HMS Britain and the Art of Permanent Delay

 




Full Steam Ahead (Eventually): HMS Britain and the Art of Permanent Delay

Version 17 – Final FINAL (Approved) - honestly

Somewhere off the British coast, HMS Dragon is preparing valiantly to defend the realm — just as soon as the paperwork clears, the spare parts arrive, and the Wi‑Fi stops dropping out of the command centre. In other words, it is perfectly aligned with the rest of the British state: technically afloat, theoretically functional, and practically waiting for someone to sign off “Version 17 – Final FINAL (Approved)”.

The chaos over Dragon’s deployment has become the neatest metaphor for the UK economy and its leadership. Both are, on paper, operational. Both, in practice, spend most of their time in “temporary delay pending further review”. The Navy blames logistics. The Treasury blames “global headwinds”. Ministers blame “uncertainty” — that useful fog that obscures the fact that no one can remember who was supposed to do what, or by when.

We are governed by people who treat urgency as a security threat. Every crisis produces the same choreography: an emergency statement, an announced taskforce, a photo-op in hi-vis, and then a graceful slide into procedural quicksand. By the time anything happens, the problem has either evolved, moved abroad, or been reclassified as “legacy” and quietly archived.

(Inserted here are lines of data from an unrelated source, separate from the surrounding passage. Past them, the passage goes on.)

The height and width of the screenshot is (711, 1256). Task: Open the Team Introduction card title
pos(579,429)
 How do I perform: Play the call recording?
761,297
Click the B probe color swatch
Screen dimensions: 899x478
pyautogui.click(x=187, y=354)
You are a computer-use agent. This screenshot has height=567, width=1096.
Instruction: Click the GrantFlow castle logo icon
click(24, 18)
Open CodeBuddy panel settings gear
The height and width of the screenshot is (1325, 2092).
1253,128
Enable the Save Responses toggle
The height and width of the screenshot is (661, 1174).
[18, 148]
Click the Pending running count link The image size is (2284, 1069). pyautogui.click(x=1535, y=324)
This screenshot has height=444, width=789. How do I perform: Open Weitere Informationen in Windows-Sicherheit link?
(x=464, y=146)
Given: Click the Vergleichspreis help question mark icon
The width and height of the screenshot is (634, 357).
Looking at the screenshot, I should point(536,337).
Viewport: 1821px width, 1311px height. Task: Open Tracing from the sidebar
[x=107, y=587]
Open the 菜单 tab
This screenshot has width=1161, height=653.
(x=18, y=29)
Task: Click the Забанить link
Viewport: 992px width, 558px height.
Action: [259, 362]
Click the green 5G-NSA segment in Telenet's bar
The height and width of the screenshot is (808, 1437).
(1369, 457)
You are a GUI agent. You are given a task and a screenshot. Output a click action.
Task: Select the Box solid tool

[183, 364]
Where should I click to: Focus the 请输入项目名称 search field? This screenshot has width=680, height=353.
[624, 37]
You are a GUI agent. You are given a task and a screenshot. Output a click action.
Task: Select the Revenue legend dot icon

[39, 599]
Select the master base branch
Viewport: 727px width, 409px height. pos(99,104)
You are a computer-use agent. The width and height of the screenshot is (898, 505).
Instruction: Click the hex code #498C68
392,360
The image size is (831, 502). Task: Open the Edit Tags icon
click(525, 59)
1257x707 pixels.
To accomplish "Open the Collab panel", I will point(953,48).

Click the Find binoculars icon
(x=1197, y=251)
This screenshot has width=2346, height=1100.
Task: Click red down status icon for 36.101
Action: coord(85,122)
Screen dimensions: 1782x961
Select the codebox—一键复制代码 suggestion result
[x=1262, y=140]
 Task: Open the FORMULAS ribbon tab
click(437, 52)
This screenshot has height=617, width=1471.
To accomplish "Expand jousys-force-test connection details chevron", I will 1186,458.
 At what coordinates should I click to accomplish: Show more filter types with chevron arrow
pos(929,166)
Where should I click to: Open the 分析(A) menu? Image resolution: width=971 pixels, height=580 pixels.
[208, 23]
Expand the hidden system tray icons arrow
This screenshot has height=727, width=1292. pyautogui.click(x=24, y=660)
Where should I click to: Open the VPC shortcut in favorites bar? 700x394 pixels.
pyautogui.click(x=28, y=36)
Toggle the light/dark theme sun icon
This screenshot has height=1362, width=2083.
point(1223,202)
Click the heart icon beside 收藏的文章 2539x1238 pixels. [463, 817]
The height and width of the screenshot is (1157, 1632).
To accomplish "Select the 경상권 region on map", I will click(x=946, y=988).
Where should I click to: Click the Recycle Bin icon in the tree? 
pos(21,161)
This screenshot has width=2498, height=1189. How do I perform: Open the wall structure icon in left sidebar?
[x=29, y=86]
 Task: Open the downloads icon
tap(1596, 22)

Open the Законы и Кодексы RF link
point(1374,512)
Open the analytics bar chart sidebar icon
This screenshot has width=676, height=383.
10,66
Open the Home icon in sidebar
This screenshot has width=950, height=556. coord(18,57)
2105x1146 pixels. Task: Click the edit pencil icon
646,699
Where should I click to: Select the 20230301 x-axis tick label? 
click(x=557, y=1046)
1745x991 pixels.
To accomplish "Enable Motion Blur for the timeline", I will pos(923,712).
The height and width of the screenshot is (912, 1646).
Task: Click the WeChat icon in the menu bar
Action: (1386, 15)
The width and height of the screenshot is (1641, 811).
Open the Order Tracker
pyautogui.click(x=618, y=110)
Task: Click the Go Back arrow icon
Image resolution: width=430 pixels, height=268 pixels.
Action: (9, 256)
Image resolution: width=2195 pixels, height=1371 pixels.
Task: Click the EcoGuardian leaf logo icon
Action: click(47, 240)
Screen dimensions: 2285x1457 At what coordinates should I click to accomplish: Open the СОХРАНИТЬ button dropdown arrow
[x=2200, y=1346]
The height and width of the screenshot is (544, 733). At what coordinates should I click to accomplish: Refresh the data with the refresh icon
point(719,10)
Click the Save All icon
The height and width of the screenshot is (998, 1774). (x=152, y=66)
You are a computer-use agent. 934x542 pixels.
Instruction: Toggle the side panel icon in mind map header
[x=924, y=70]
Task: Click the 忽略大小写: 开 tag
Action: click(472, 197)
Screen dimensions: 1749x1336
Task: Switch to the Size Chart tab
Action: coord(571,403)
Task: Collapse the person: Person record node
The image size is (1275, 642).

Just like the frigate, the economy keeps circling the harbour because no one in charge wants to risk actually leaving it. Unemployment creeps up, wage growth slows to a dignified crawl, and GDP sits at 0.1%, politely refusing to move until Westminster finishes its latest internal reshuffle and finds a minister who has read at least one briefing note. Rate cuts are “under consideration”, “kept under review”, “part of an ongoing process” — everything except actually done.

Business leaders now sound like naval officers on a ship without fuel, reassuring the crew that “morale remains high” as they drift in ever more elaborate circles. Consumers are the unpaid auxiliary navy, rowing with credit cards to stop the vessel sliding backwards, while being told this heroic effort is called “resilient demand”.

And Westminster’s answer? Another review. Another consultation. Another strategy document with a Union Jack cover and a title like “Seizing Tomorrow: Delivering Sustainable Dynamism by 2040 (Subject to Fiscal Headroom)”. The country is not short of plans; it is short of anyone willing to move faster than the slowest committee in the building.

HMS Dragon may eventually set sail. The economy may eventually grow. But neither failure nor stagnation is really the story anymore. The story is a political class that confuses process with progress, motion with momentum, and delay with prudence. Modern Britain does have a national motto — it’s just not on any crest: ready, steady… wait.